BRIEF: Rewrite each of the records below, substituting "item" for "element" and leaving all other text unchanged.

(INFORMATION PROVIDED)

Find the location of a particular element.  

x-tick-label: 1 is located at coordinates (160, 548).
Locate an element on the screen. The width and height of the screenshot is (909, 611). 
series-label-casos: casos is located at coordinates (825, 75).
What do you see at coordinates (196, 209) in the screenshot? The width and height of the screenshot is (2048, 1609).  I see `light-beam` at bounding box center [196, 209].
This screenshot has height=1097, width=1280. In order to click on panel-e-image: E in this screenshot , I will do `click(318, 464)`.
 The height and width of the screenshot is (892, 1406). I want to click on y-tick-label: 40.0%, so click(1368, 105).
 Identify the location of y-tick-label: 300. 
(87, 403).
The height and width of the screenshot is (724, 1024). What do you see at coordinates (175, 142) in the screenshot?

(End INFORMATION PROVIDED)

SOLUTION TO THIS EXERCISE:
Find the location of a particular item.  

x-tick-label: 1 is located at coordinates (160, 548).
Locate an item on the screen. The width and height of the screenshot is (909, 611). 
series-label-casos: casos is located at coordinates (825, 75).
What do you see at coordinates (196, 209) in the screenshot? The width and height of the screenshot is (2048, 1609).  I see `light-beam` at bounding box center [196, 209].
This screenshot has height=1097, width=1280. In order to click on panel-e-image: E in this screenshot , I will do `click(318, 464)`.
 The height and width of the screenshot is (892, 1406). I want to click on y-tick-label: 40.0%, so click(1368, 105).
 Identify the location of y-tick-label: 300. 
(87, 403).
The height and width of the screenshot is (724, 1024). What do you see at coordinates (175, 142) in the screenshot?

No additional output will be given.